* **EXERCISE PROMPT**
Give back every record word for word, but keep the pictures out.

* **PROVIDED DATA**
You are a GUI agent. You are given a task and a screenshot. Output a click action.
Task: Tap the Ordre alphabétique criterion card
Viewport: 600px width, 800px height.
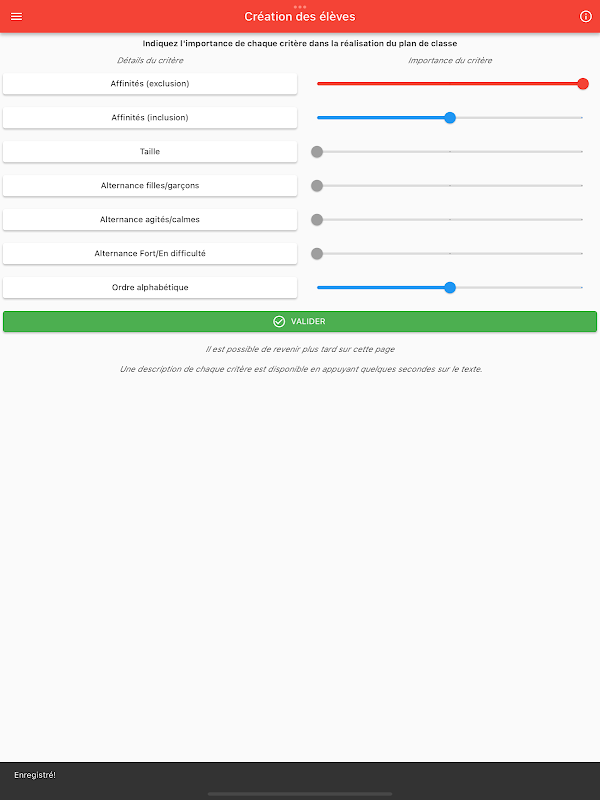pos(150,287)
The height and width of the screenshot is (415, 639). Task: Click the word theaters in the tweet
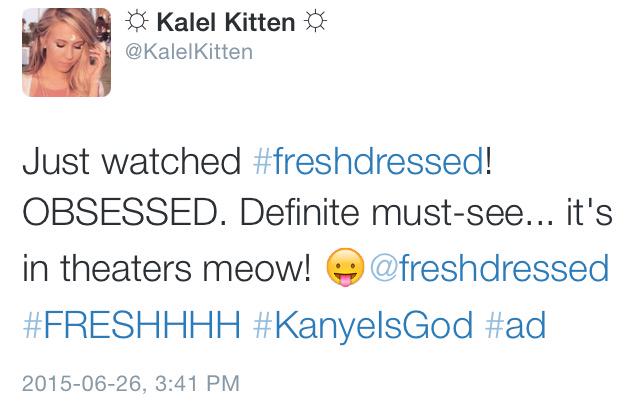126,268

* **OUTPUT OF THE EXERCISE**
You are a GUI agent. You are given a task and a screenshot. Output a click action.
Task: Tap the Ordre alphabétique criterion card
Viewport: 600px width, 800px height.
pos(150,287)
The height and width of the screenshot is (415, 639). Task: Click the word theaters in the tweet
126,268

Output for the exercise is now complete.